[begin Items]
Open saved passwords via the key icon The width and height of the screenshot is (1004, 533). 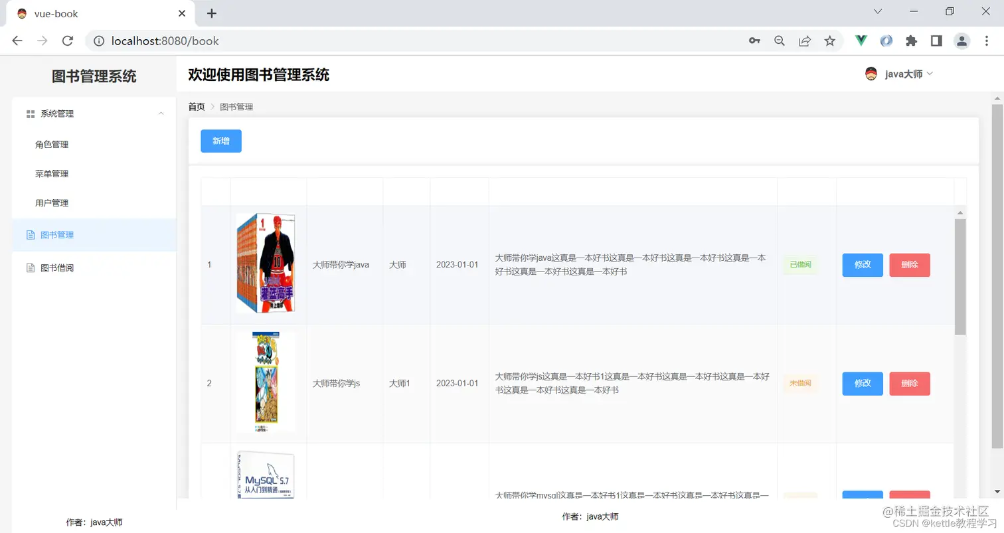tap(754, 40)
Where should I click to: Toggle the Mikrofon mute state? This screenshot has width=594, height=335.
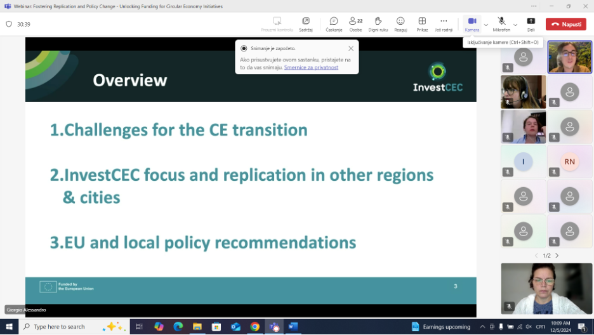coord(501,24)
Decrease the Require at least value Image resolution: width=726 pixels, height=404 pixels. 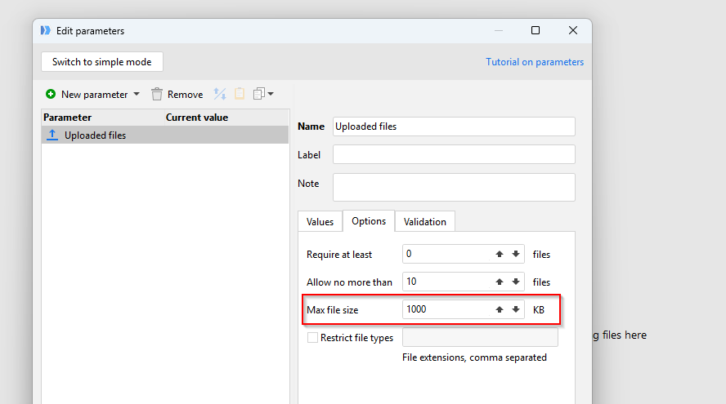516,254
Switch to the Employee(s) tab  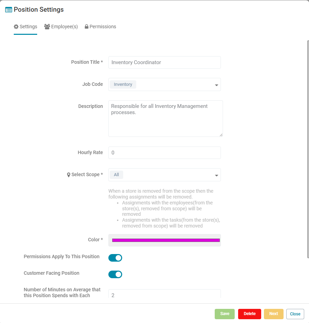[x=61, y=27]
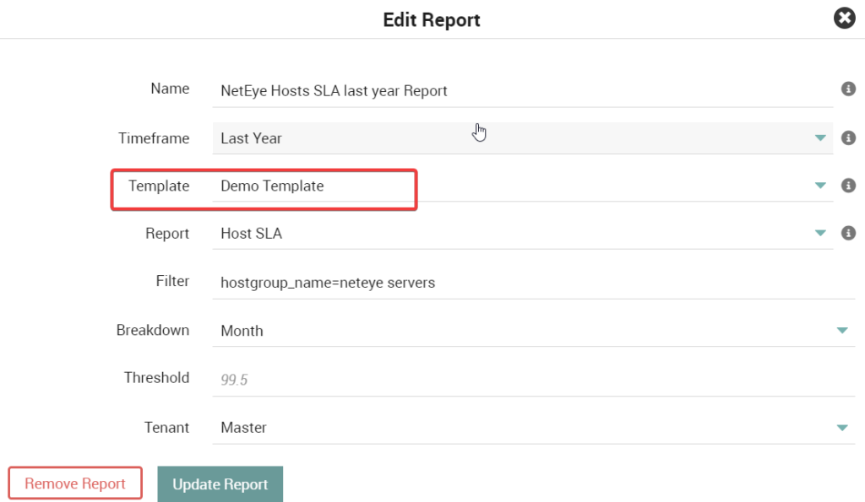865x502 pixels.
Task: Expand the Report type dropdown arrow
Action: pyautogui.click(x=820, y=233)
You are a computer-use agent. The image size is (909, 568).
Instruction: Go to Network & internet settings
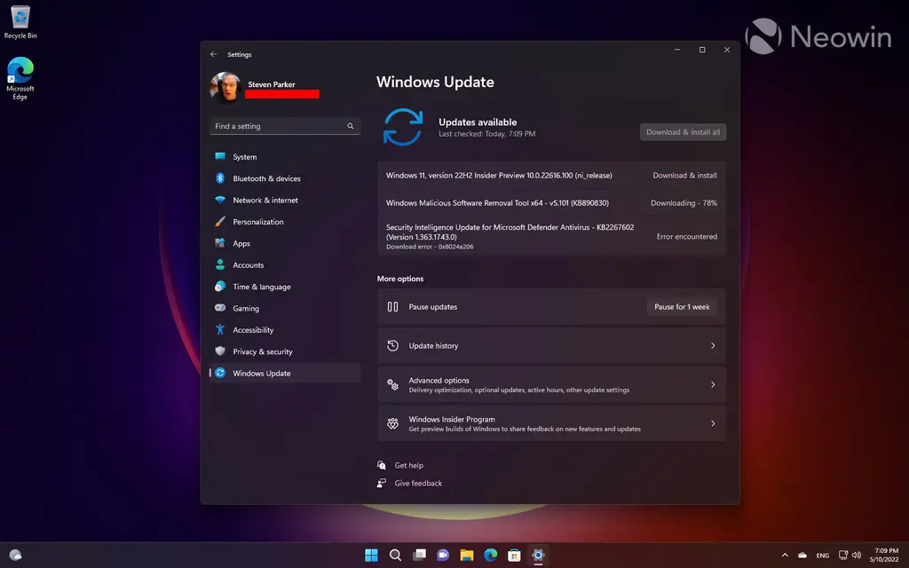click(x=265, y=201)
[end Items]
# What you need to do
Copy out the records word for word, starting at the line that contains "You are a computer-use" and ending at the last line of the records, and leave the pictures out.

# The response
You are a computer-use agent. The image size is (909, 568).
Instruction: Go to Network & internet settings
click(x=265, y=201)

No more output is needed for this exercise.